• _How to complete this task_:
Repeat the listing below exactly.

=====

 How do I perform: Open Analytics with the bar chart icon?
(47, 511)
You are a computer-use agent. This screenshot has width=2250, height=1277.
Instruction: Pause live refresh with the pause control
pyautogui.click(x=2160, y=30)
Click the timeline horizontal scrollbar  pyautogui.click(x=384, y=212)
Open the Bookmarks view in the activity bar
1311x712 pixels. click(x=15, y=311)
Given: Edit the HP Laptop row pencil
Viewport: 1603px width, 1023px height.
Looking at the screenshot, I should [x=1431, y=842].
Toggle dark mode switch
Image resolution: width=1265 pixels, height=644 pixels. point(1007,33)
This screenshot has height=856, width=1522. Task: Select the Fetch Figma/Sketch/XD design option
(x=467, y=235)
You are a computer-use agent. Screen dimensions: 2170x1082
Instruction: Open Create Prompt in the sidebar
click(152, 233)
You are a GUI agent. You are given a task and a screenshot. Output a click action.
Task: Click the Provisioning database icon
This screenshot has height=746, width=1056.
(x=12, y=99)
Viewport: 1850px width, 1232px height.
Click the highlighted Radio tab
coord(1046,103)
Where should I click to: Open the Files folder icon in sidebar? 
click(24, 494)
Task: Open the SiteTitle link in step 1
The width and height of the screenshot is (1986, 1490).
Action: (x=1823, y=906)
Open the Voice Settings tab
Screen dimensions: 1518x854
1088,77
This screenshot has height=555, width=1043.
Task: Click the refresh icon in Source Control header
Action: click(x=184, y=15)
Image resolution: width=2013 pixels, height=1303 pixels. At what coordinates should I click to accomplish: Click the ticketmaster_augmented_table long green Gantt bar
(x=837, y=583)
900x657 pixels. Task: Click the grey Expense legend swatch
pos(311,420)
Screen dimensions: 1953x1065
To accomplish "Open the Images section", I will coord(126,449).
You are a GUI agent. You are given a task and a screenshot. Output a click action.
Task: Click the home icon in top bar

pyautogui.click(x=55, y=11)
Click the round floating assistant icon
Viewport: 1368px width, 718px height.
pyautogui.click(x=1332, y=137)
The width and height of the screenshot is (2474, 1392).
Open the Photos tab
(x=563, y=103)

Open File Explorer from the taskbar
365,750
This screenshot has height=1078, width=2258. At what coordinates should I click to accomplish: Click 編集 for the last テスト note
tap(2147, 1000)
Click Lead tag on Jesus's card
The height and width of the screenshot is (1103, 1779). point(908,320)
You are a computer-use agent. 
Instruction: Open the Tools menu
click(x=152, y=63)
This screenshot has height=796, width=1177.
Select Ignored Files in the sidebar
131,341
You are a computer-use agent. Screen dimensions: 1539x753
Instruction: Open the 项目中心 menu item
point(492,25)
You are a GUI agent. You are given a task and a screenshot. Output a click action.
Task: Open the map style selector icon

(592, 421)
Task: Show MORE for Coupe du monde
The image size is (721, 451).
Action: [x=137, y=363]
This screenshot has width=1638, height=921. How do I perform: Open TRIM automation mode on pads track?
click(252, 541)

=====

• _Response area_:
 How do I perform: Open Analytics with the bar chart icon?
(47, 511)
You are a computer-use agent. This screenshot has width=2250, height=1277.
Instruction: Pause live refresh with the pause control
pyautogui.click(x=2160, y=30)
Click the timeline horizontal scrollbar  pyautogui.click(x=384, y=212)
Open the Bookmarks view in the activity bar
1311x712 pixels. click(x=15, y=311)
Given: Edit the HP Laptop row pencil
Viewport: 1603px width, 1023px height.
Looking at the screenshot, I should [x=1431, y=842].
Toggle dark mode switch
Image resolution: width=1265 pixels, height=644 pixels. point(1007,33)
This screenshot has height=856, width=1522. Task: Select the Fetch Figma/Sketch/XD design option
(x=467, y=235)
You are a computer-use agent. Screen dimensions: 2170x1082
Instruction: Open Create Prompt in the sidebar
click(152, 233)
You are a GUI agent. You are given a task and a screenshot. Output a click action.
Task: Click the Provisioning database icon
This screenshot has height=746, width=1056.
(x=12, y=99)
Viewport: 1850px width, 1232px height.
Click the highlighted Radio tab
coord(1046,103)
Where should I click to: Open the Files folder icon in sidebar? 
click(24, 494)
Task: Open the SiteTitle link in step 1
The width and height of the screenshot is (1986, 1490).
Action: (x=1823, y=906)
Open the Voice Settings tab
Screen dimensions: 1518x854
1088,77
This screenshot has height=555, width=1043.
Task: Click the refresh icon in Source Control header
Action: click(x=184, y=15)
Image resolution: width=2013 pixels, height=1303 pixels. At what coordinates should I click to accomplish: Click the ticketmaster_augmented_table long green Gantt bar
(x=837, y=583)
900x657 pixels. Task: Click the grey Expense legend swatch
pos(311,420)
Screen dimensions: 1953x1065
To accomplish "Open the Images section", I will coord(126,449).
You are a GUI agent. You are given a task and a screenshot. Output a click action.
Task: Click the home icon in top bar

pyautogui.click(x=55, y=11)
Click the round floating assistant icon
Viewport: 1368px width, 718px height.
pyautogui.click(x=1332, y=137)
The width and height of the screenshot is (2474, 1392).
Open the Photos tab
(x=563, y=103)

Open File Explorer from the taskbar
365,750
This screenshot has height=1078, width=2258. At what coordinates should I click to accomplish: Click 編集 for the last テスト note
tap(2147, 1000)
Click Lead tag on Jesus's card
The height and width of the screenshot is (1103, 1779). point(908,320)
You are a computer-use agent. 
Instruction: Open the Tools menu
click(x=152, y=63)
This screenshot has height=796, width=1177.
Select Ignored Files in the sidebar
131,341
You are a computer-use agent. Screen dimensions: 1539x753
Instruction: Open the 项目中心 menu item
point(492,25)
You are a GUI agent. You are given a task and a screenshot. Output a click action.
Task: Open the map style selector icon

(592, 421)
Task: Show MORE for Coupe du monde
The image size is (721, 451).
Action: [x=137, y=363]
This screenshot has width=1638, height=921. How do I perform: Open TRIM automation mode on pads track?
click(252, 541)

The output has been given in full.